A look at the Raspberry Pi Imager (Boot in headless mode)

Published on: August 19, 2020

Welcome to the 17th Raspberry Pi tutorial! My first Raspberry Pi tutorial was showing you how to use Etcher to load Raspbian on a MicroSD Card and boot your Pi and then how to connect in Headless mode. 

Since that video in November 2018, Raspberry Pi has come out with their own imager. They call it the Raspberry Pi Imager and it's wonderful! Not only does it have every type of Raspberry Pi OS (they moved away from calling it Raspbian) but it also includes software like RetroPie! 

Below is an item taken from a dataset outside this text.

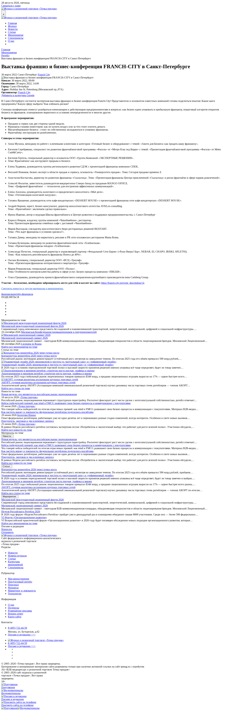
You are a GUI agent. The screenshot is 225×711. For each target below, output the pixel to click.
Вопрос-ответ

Download Raspberry Pi Imager

Get the latest version of Raspberry Pi Imager here: https://www.raspberrypi.org/downloads/

This video can be seen as an update to the first video. I also show you how to connect to your Pi in headless mode. 

Booting your Pi with Raspberry Pi OS is easy. Once you install the Raspberry Pi Imager, run it, click on Choose OS, Pick "Raspberry Pi (other)" and select "Raspberry Pi OS Lite". This will install Pi without a desktop environment. 

Enable SSH

It takes a couple of minutes for the SD card to be flashed. Once it's done, remove your SD Card and plug it back in! This should make it appear on your drives list as "Boot". In my video, the SD card appeared as "Removable Disk" - I'm not sure if this is a side effect of the Pi Imager or if it's just my computer (let me know in the comments!). 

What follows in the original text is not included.